We meet in the forest in the dark. As dawn breaks, the evergreen trees all around us, a mixture of ancient conifers, giant sequoias and Douglas firs, are so tall and dense that they firmly block the light.
Getting up early to exercise in the winter is never easy – it feels like being pulled out of the womb – but as we pedal and see the first rays of sunshine, golden, slanting lines run across. the mist on the trail ahead, that already seems like the right call. We have the forest to ourselves; the only sounds are birdsong and the creaking of our tires on the stony track.
I’m in the New Forest on a guided gravel bike ride with Tobie Charlton from Gravel Kings. Over the past few years, gravel cycling has grown from relative obscurity to one of the hottest cycling disciplines, and I’m curious to see what it’s all about. Tobie tells me that I am in the right place because the New Forest is “the place for purists to ride on gravel”, thanks to the high quality stone tracks, used by the Forestry Commission, which loop and meander around the park national.
Gravel bikes are like the adventurous cousin of road bikes. They have slightly thicker tires and a lot more grip than a road bike, so they can be used on any surface, from rock to grass or dirt. But unlike an ATV, they are pleasantly efficient for riding on the road, which opens up a wide range of route possibilities.
There are over 100 miles of off-road and bridle paths in the New Forest, mostly gravel but some cobblestone, and Tobie, who has lived locally all his life, rode them all. He grew up mountain biking with his friends, but in his twenties he started experimenting with cyclocross (designed for cross country racing) and then gravel bikes. “A lot of the trails here are pretty flat, but the gravel bikes make these tame trails fun. You can ride more aggressively, but you still have control, ”he says, as we hurtle down a gentle slope.
I know what he means: the bike behaves surprisingly well considering the hardness of the track, especially in the corners. And it gets a good buy in the field, rather than sinking into it like you often do on a mountain bike. This means that you can ride at a decent pace without much effort.
We don’t hang out, but we can still easily chat and enjoy our beautiful surroundings. This, Tobie tells me, is the main point of gravel riding. His clients are often city cyclists like myself, who want to get away from traffic and get into nature, or road cyclists who want to try something different. “It’s more a matter of time on your bike and experience, rather than personal bests or [ride-tracking app] Strava, or even the distance, ”he says.
I have no idea how fast we are going or how far we are going, but I do know that I saw ponies and wild cows and at one particularly magical moment a doe and her fawn crossed our path . I spied poisonous mushrooms, watched the autumn leaves spiraling slowly towards the earth, wondered what was hibernating under the carpets of rich brown ferns, and enjoyed the contrast of the ride through the open moorland followed by a thick forest.

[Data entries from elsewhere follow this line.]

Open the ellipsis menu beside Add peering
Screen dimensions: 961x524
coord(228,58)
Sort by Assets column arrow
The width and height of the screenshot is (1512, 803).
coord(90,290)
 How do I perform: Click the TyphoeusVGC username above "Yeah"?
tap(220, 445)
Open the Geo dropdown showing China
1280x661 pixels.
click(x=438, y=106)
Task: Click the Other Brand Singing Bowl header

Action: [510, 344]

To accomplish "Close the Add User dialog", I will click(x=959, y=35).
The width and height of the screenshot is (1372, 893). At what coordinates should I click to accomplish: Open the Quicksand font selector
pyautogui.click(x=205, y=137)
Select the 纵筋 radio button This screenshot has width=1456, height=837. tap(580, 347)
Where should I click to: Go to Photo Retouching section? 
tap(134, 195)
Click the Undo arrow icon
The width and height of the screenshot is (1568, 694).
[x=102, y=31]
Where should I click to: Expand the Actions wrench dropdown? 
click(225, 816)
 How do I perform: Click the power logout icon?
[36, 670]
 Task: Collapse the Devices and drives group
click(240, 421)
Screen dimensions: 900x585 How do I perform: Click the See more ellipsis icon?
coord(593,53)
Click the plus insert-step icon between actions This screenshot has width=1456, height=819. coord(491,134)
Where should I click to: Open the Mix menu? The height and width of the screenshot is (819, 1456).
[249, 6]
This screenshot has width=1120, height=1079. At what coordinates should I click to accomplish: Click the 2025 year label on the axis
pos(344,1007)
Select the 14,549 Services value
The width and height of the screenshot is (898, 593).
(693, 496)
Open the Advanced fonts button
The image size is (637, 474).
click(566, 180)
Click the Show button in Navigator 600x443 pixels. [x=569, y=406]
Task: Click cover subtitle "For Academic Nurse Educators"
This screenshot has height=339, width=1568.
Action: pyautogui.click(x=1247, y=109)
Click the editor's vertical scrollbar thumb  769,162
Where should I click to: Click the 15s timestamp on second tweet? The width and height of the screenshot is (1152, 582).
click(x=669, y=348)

We crossed rivers and streams and skirted a swamp of flooded forest inundated with dead trees, their skeletons silhouetted against the bright blue sky. As the morning progresses I even become a gravel geek and notice how the varying consistency of the stones on the trail affects the way the bike rides, more wet and sticky gravel, which is sticky and adheres very well, the softer the dust, which is not the case.
Gravel is resistant to bad weather. It rained a lot the week before I got here, and the bogs next to the trails are soggy but there is hardly any water on the trails themselves. “They stay in great condition for driving 365 days a year, which is why it is good to come in the winter,” says Tobie. The park is also much less crowded. The fact that the New Forest has sections of lush evergreen and deciduous trees also means that it can choose its routes depending on the weather and keep guests safe from rain or high winds. “If it’s really going down, we’ll factor in more coffee shop stops,” he says.
Our coffee stop arrives towards the end of the journey in the village of Brockenhurst; this is the only time I will see traffic on the way. We have coffee and cakes at Rosie Lea Bakery, then walk back through the forest from Blackwater Arboretum, which now I can see in the light of day evokes a very peaceful Northwest vibe.
Our route focused on the center of the New Forest and was about 45km, but Gravel Kings does longer hikes, up to 85km, including routes to the sea and back, or shorter tours from 20 km, depending on needs and group fitness levels.
You can, of course, rent bikes at various places in the New Forest, but not the kind of high-end gravel bike I’ve been on today, which would cost around £ 1,200 new. It’s so much fun to ride that I’m seriously considering buying one. But there is something special about being guided by a knowledgeable local, who knows how to make the ride run smoothly. It lets you make the most of your day and connect with the natural surroundings, instead of constantly checking the route on your phone – the last thing you want to watch when you’re trying to turn off. It was certainly worth being alerted early.
the trip was provided by Gravel Kings. Dawn Patrol guided gravel walks including bicycle rental, cost £ 135, or £ 85 if you bring your own bike.